Provided material
»»
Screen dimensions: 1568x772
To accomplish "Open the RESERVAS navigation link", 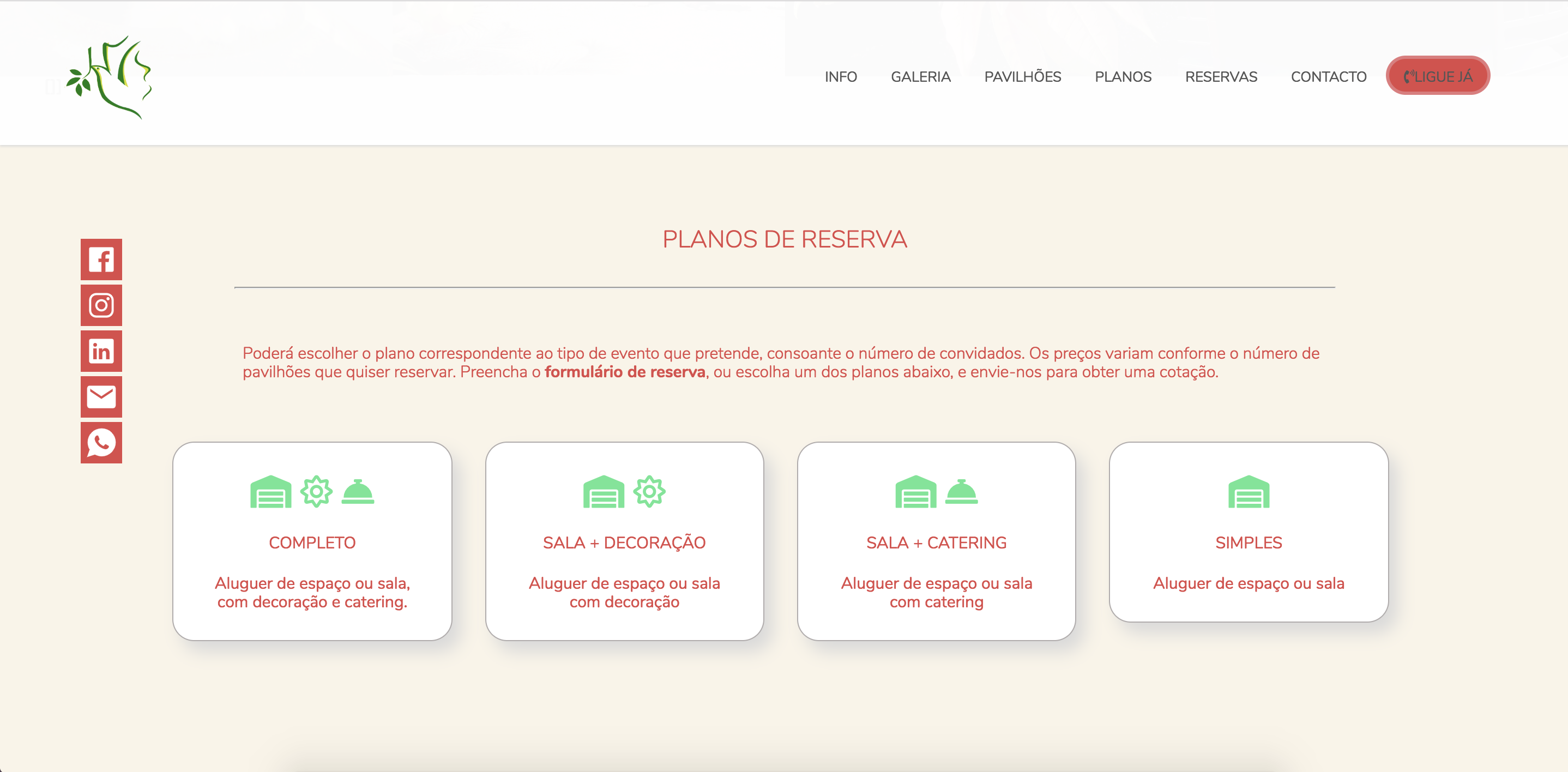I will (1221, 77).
««
»»
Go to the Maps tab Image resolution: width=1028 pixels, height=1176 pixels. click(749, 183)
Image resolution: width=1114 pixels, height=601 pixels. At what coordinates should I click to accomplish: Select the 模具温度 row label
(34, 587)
««
Objective
List every line from the items above that contains the string "pixels", matching uppercase and lowercase letters precisely.

Response to the task
Go to the Maps tab Image resolution: width=1028 pixels, height=1176 pixels. click(749, 183)
Image resolution: width=1114 pixels, height=601 pixels. At what coordinates should I click to accomplish: Select the 模具温度 row label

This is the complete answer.